*** Records provided ***

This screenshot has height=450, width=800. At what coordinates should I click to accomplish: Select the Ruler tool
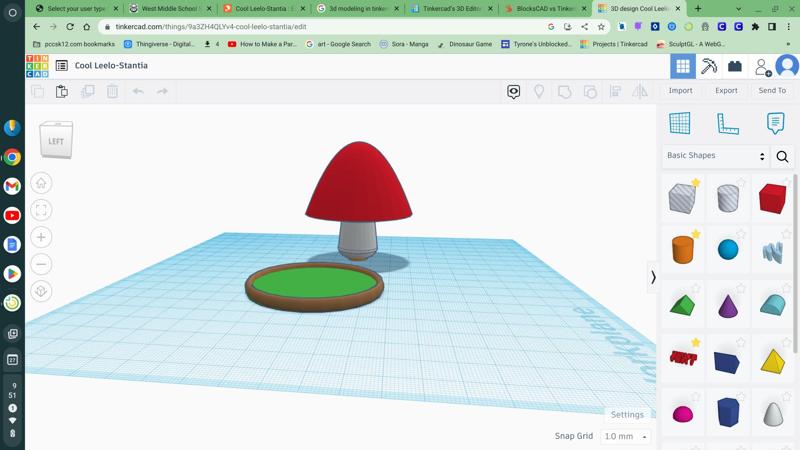click(728, 123)
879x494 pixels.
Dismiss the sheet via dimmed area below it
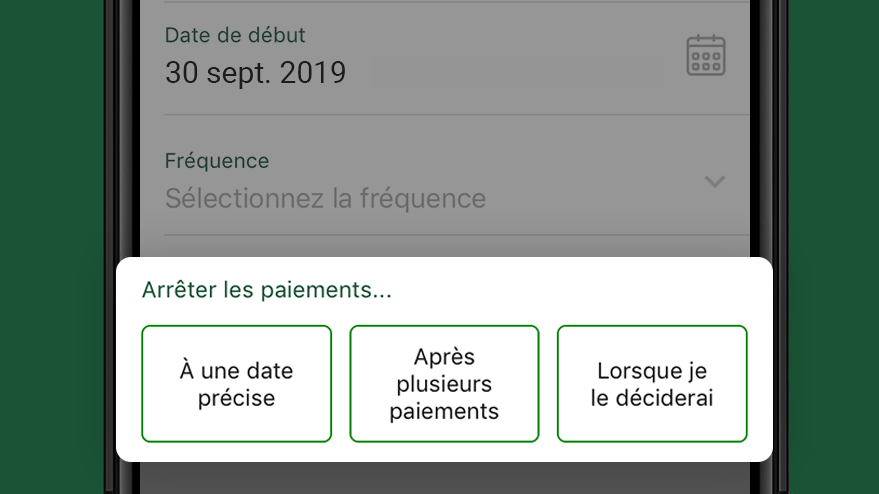[x=445, y=478]
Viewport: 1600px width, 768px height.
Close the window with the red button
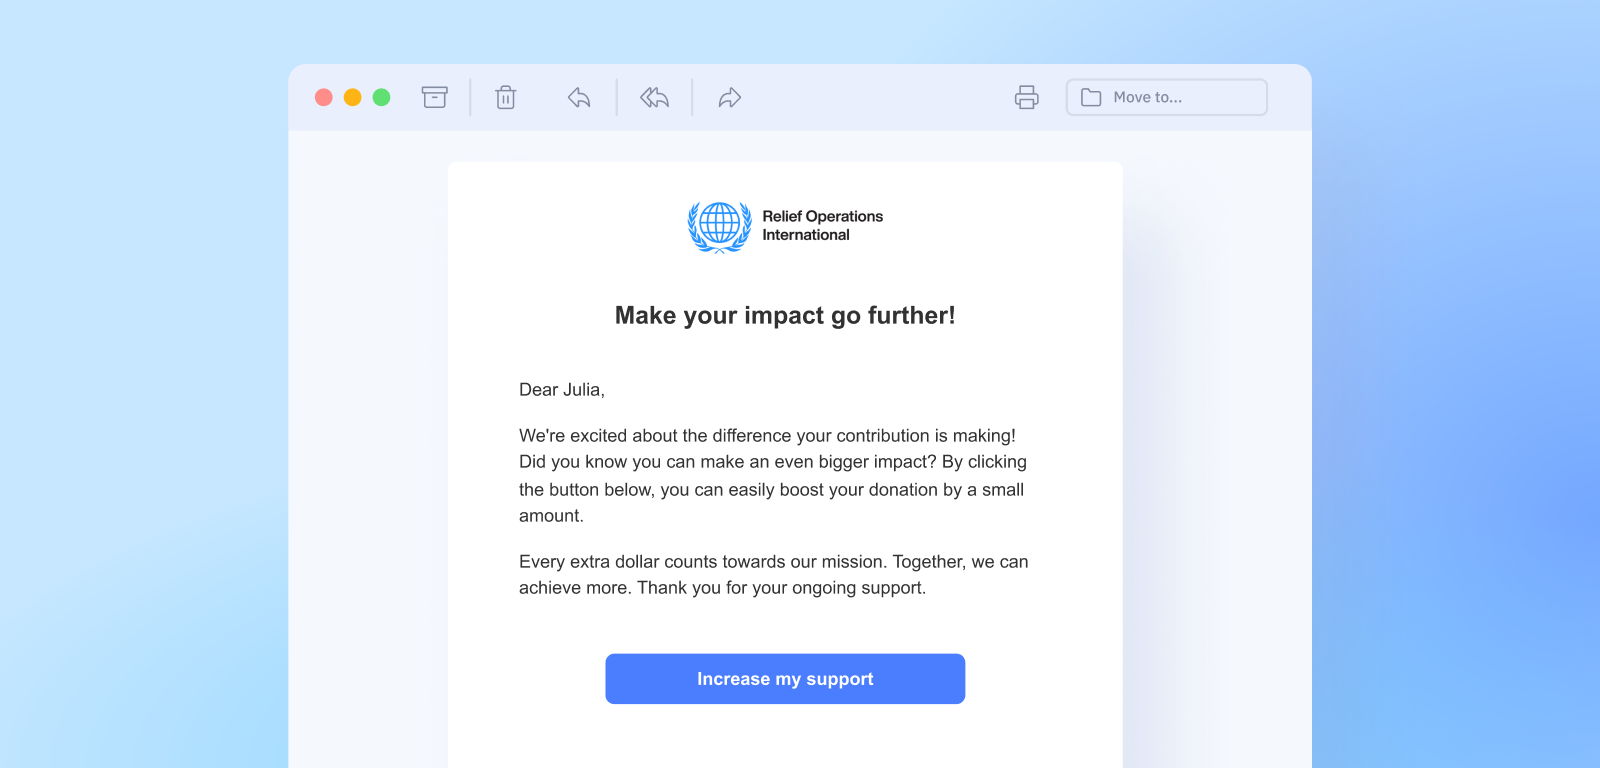click(324, 97)
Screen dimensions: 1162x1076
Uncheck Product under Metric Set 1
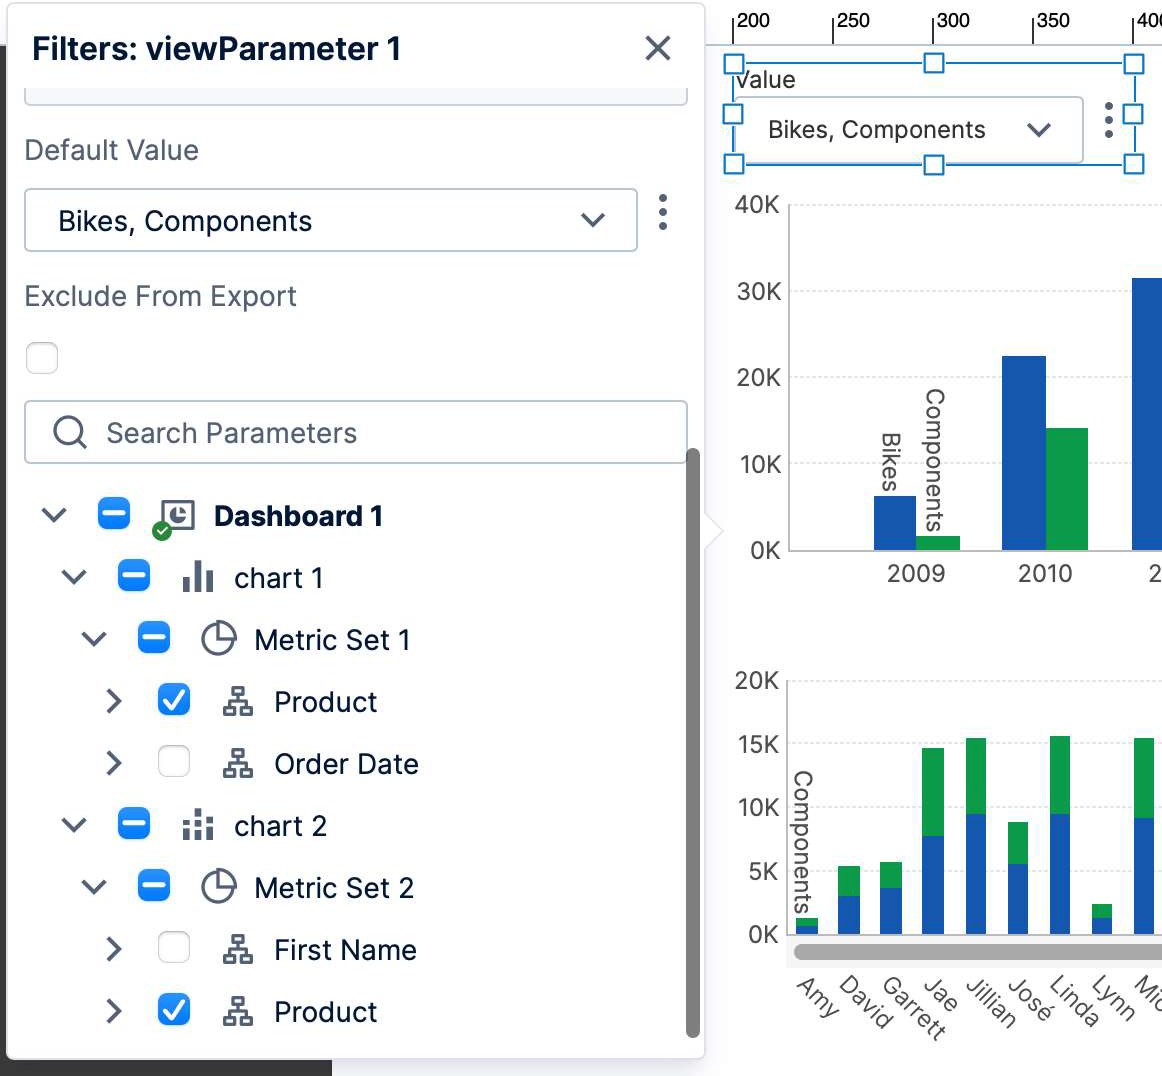174,701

***

Instructions to follow: Write out the listing above in full, word for word, with no pictures.

Reply to the exercise:
This screenshot has height=450, width=800. At what coordinates should I click to accomplish: Select the Ruler tool
click(728, 123)
879x494 pixels.
Dismiss the sheet via dimmed area below it
[x=445, y=478]
Viewport: 1600px width, 768px height.
Close the window with the red button
click(324, 97)
Screen dimensions: 1162x1076
Uncheck Product under Metric Set 1
174,701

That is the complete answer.